(Excerpts from a dataset)
= = =
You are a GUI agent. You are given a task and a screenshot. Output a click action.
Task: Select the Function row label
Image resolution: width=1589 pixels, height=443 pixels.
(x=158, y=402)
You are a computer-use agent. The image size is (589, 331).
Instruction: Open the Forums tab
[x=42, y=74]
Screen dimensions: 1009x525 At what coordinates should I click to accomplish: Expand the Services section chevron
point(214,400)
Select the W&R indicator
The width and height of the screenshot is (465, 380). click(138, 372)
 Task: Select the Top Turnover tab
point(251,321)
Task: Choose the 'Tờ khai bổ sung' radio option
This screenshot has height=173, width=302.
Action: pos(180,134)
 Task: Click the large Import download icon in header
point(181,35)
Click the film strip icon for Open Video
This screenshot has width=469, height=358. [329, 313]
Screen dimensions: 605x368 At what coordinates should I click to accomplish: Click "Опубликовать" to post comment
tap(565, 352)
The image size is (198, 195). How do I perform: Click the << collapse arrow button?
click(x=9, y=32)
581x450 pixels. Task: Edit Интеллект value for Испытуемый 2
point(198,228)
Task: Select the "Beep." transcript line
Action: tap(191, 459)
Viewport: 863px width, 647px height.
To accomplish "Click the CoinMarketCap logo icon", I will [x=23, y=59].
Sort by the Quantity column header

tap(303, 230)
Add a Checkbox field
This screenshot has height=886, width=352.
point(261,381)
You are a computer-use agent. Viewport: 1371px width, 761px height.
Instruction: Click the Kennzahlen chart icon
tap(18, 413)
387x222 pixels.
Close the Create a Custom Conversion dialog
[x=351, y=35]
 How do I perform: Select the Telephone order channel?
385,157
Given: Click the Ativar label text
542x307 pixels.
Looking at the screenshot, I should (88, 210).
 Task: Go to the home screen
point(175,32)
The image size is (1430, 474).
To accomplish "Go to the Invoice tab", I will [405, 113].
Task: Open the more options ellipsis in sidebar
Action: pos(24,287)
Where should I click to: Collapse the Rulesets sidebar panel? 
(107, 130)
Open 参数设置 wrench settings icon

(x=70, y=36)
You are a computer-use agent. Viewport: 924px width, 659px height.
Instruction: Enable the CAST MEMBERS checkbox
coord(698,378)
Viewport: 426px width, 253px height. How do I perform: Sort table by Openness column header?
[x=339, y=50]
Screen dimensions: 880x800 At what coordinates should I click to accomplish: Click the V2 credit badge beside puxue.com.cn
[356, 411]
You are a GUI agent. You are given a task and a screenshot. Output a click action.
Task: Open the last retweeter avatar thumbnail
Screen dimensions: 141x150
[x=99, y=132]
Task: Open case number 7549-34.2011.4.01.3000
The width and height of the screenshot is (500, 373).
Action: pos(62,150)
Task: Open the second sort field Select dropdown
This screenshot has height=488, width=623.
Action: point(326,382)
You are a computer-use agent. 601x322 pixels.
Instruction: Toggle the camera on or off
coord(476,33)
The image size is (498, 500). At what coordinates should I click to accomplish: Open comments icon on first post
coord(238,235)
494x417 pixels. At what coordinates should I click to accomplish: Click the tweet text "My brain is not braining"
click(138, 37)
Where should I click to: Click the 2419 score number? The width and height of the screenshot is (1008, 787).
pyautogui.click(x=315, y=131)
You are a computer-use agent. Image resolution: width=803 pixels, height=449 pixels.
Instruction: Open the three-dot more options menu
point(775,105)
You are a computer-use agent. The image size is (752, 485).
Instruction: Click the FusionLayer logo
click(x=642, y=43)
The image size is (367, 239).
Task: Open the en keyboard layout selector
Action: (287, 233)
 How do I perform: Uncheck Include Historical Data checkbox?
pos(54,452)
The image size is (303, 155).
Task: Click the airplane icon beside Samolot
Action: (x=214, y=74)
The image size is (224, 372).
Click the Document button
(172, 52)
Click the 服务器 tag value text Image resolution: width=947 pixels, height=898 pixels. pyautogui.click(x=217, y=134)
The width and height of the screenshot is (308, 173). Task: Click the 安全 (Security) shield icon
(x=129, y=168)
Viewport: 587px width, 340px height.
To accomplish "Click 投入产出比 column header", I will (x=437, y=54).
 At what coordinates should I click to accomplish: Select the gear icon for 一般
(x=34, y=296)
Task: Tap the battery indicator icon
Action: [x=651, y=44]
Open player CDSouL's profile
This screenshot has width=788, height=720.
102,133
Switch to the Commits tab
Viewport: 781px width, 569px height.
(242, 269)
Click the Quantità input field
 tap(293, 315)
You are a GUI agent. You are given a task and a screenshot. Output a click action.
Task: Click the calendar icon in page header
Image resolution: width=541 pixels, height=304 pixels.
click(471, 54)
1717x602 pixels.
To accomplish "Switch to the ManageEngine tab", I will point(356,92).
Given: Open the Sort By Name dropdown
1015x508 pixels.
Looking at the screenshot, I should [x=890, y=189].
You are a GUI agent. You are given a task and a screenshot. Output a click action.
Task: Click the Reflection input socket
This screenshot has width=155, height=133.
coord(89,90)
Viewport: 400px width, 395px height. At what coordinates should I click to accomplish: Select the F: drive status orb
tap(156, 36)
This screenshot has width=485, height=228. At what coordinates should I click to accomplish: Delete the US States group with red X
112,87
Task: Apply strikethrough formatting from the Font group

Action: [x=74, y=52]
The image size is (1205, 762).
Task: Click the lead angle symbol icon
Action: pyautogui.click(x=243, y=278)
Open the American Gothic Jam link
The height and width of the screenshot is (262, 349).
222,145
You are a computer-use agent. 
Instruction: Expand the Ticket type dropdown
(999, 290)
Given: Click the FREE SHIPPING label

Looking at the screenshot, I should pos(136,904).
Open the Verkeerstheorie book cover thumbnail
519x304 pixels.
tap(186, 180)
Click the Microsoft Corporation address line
= = =
## WORK TO BE COMPLETED
In the entries, find the line containing "Image resolution: width=541" and output it and all remaining lines exactly.

## RESULT OF THE EXERCISE
Image resolution: width=541 pixels, height=304 pixels.
click(471, 54)
1717x602 pixels.
To accomplish "Switch to the ManageEngine tab", I will point(356,92).
Given: Open the Sort By Name dropdown
1015x508 pixels.
Looking at the screenshot, I should [x=890, y=189].
You are a GUI agent. You are given a task and a screenshot. Output a click action.
Task: Click the Reflection input socket
This screenshot has width=155, height=133.
coord(89,90)
Viewport: 400px width, 395px height. At what coordinates should I click to accomplish: Select the F: drive status orb
tap(156, 36)
This screenshot has width=485, height=228. At what coordinates should I click to accomplish: Delete the US States group with red X
112,87
Task: Apply strikethrough formatting from the Font group

Action: [x=74, y=52]
The image size is (1205, 762).
Task: Click the lead angle symbol icon
Action: pyautogui.click(x=243, y=278)
Open the American Gothic Jam link
The height and width of the screenshot is (262, 349).
222,145
You are a computer-use agent. 
Instruction: Expand the Ticket type dropdown
(999, 290)
Given: Click the FREE SHIPPING label

Looking at the screenshot, I should pos(136,904).
Open the Verkeerstheorie book cover thumbnail
519x304 pixels.
tap(186, 180)
Click the Microsoft Corporation address line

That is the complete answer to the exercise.